--- Begin ---
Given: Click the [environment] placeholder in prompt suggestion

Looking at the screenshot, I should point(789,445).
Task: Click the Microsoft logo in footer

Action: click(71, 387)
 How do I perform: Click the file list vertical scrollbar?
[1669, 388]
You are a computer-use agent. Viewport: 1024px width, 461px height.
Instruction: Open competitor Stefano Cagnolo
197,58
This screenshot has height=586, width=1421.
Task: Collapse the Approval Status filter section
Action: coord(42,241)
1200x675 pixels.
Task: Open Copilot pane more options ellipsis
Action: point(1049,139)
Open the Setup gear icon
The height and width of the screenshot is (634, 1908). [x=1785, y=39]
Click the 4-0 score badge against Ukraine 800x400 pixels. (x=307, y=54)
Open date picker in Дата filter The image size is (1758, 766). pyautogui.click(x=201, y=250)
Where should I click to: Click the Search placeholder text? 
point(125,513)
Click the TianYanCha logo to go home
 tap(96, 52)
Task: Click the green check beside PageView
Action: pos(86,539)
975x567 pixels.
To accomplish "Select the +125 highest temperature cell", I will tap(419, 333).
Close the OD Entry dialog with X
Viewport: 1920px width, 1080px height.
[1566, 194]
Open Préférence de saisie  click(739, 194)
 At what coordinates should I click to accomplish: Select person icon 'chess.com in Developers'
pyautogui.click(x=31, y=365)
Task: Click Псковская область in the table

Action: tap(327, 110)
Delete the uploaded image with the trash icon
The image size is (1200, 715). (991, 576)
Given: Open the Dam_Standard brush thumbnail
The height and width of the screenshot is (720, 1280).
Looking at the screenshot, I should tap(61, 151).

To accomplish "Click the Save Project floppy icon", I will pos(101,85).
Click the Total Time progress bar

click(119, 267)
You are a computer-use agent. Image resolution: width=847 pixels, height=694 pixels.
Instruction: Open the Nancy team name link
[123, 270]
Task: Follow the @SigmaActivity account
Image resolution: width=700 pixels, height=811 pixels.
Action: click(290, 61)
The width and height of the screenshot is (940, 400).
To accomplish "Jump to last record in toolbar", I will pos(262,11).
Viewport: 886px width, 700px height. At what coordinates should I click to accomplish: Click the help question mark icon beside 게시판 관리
--- End ---
#### WHAT TO DO:
Quote the listing above word for word, starting at its first line and ending at the line that contains "Open date picker", with both of those lines included.

#### RESULT OF THE TASK:
Given: Click the [environment] placeholder in prompt suggestion

Looking at the screenshot, I should point(789,445).
Task: Click the Microsoft logo in footer

Action: click(71, 387)
 How do I perform: Click the file list vertical scrollbar?
[1669, 388]
You are a computer-use agent. Viewport: 1024px width, 461px height.
Instruction: Open competitor Stefano Cagnolo
197,58
This screenshot has height=586, width=1421.
Task: Collapse the Approval Status filter section
Action: coord(42,241)
1200x675 pixels.
Task: Open Copilot pane more options ellipsis
Action: point(1049,139)
Open the Setup gear icon
The height and width of the screenshot is (634, 1908). [x=1785, y=39]
Click the 4-0 score badge against Ukraine 800x400 pixels. (x=307, y=54)
Open date picker in Дата filter The image size is (1758, 766). pyautogui.click(x=201, y=250)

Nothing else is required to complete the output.